Calculate freezing-point depression

To calculate the freezing-point depression (ΔTf), we use the formula ΔTf = Kf * molality. For water, Kf = 1.86 °C·kg/mol. Therefore: ΔTf = (1.86 °C·kg/mol) * (1.11 × 10^{-5} mol/kg) = \(2.06 \times 10^{-5}\) °C

Calculate osmotic pressure

To calculate the osmotic pressure (Π), we use the formula Π = n/V * RT. Here, we are given the temperature (T) as 25°C. First, let's convert the temperature to Kelvin: T = 25°C + 273.15 K = 298.15 K R = 0.0821 L·atm/mol·K (ideal gas constant) Now, we can calculate the osmotic pressure: Π = (1.11 × 10^{-5} mol/L) * (0.0821 L·atm/mol·K) * (298.15 K) = \(2.73 \times 10^{-3}\) atm

Determine which colligative property is better for determining molar masses

Comparing the values obtained for freezing-point depression and osmotic pressure, the freezing-point depression is considerably smaller (\(2.06 \times 10^{-5}\) °C) than the osmotic pressure (\(2.73 \times 10^{-3}\) atm). Therefore, it would be more challenging to accurately measure the freezing-point depression, especially when dealing with large molecules. Thus, osmotic pressure would be a better choice for determining the molar masses of large molecules, as its value is higher, making it easier to measure in experiments.

Key concepts

Freezing-Point Depression

Understanding freezing-point depression can be quite intriguing! It's a colligative property, which means it depends on the amount of solute particles in a solution, not their identity. Imagine a pure solvent—like water; it freezes at a specific temperature, right? Now, throw in some solute, and things change. The solute particles interrupt the forming of the ice crystal lattice, making it harder for the solvent to solidify, so the freezing point goes down.

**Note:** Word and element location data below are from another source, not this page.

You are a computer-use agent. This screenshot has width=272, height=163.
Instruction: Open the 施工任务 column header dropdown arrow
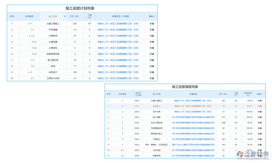[x=65, y=16]
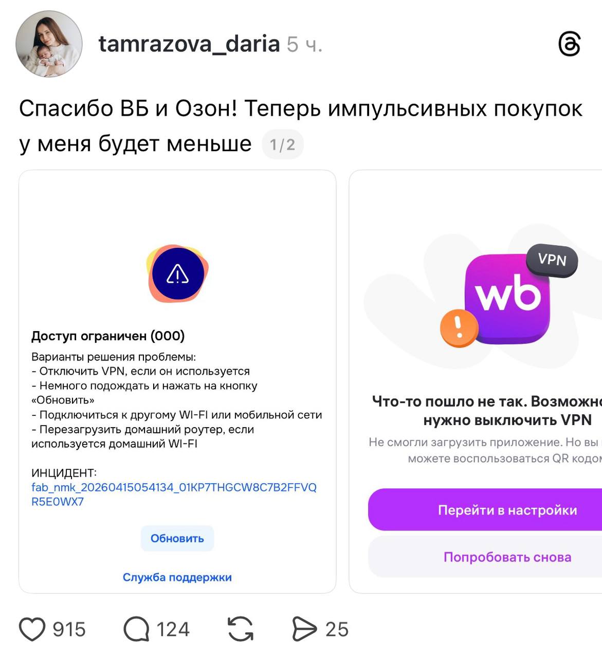Viewport: 602px width, 658px height.
Task: Open the Служба поддержки link
Action: (x=177, y=577)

This phenomenon has a formula: \( \Delta T_f = K_f \times m \) where \( \Delta T_f \) is the change in freezing point, \( K_f \) is the freezing-point depression constant specific to the solvent, and \( m \) the molality of the solution. Remember, the molality (\( m \) is moles of solute per kg of solvent. Through this relationship, we see why a higher solute concentration can cause a greater freezing-point drop—it's all about how these solute particles interfere!

Osmotic Pressure

Now, let's dive into osmotic pressure, another intriguing colligative property. Osmosis is like a survival instinct for solutions—they want to balance solute concentration on both sides of a semi-permeable membrane. Osmotic pressure is the force required to stop this natural flow.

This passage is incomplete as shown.